Segment Start: Data extracts

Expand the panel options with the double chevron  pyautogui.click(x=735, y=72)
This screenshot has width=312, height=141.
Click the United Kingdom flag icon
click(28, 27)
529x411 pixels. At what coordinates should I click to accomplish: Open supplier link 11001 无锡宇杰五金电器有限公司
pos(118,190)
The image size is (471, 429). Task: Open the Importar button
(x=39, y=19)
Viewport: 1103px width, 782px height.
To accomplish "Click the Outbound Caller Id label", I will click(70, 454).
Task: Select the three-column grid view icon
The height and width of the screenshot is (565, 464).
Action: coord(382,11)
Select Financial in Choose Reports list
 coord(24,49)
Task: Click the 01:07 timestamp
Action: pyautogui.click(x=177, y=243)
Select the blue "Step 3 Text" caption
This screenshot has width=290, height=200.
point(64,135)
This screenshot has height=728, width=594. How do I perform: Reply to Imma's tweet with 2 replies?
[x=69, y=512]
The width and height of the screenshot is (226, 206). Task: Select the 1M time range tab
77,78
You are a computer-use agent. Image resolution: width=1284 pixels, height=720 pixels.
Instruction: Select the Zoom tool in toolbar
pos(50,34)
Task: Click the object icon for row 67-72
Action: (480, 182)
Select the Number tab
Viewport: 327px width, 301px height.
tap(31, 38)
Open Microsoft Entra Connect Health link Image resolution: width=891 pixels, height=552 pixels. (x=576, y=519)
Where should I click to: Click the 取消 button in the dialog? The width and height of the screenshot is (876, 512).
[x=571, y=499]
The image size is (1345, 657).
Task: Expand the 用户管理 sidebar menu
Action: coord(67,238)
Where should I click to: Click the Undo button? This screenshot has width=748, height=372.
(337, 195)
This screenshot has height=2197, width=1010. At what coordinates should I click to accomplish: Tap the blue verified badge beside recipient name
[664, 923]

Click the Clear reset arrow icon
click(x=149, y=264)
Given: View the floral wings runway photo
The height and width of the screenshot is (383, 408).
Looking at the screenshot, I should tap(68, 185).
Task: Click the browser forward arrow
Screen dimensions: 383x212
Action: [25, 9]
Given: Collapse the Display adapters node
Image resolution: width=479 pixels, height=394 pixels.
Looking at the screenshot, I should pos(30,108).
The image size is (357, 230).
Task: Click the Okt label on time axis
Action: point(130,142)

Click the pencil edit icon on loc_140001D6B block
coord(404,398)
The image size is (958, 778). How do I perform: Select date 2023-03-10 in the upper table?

Segment End: Data extracts

◆ Task instructions: Restate word for word every line from the one containing "Viewport: 327px width, 301px height." through the final line of the listing. Both end lines belong in the answer.

◆ Reply to the exercise:
Viewport: 327px width, 301px height.
tap(31, 38)
Open Microsoft Entra Connect Health link Image resolution: width=891 pixels, height=552 pixels. (x=576, y=519)
Where should I click to: Click the 取消 button in the dialog? The width and height of the screenshot is (876, 512).
[x=571, y=499]
The image size is (1345, 657).
Task: Expand the 用户管理 sidebar menu
Action: coord(67,238)
Where should I click to: Click the Undo button? This screenshot has width=748, height=372.
(337, 195)
This screenshot has height=2197, width=1010. At what coordinates should I click to accomplish: Tap the blue verified badge beside recipient name
[664, 923]

Click the Clear reset arrow icon
click(x=149, y=264)
Given: View the floral wings runway photo
The height and width of the screenshot is (383, 408).
Looking at the screenshot, I should tap(68, 185).
Task: Click the browser forward arrow
Screen dimensions: 383x212
Action: [25, 9]
Given: Collapse the Display adapters node
Image resolution: width=479 pixels, height=394 pixels.
Looking at the screenshot, I should pos(30,108).
The image size is (357, 230).
Task: Click the Okt label on time axis
Action: point(130,142)

Click the pencil edit icon on loc_140001D6B block
coord(404,398)
The image size is (958, 778). How do I perform: Select date 2023-03-10 in the upper table?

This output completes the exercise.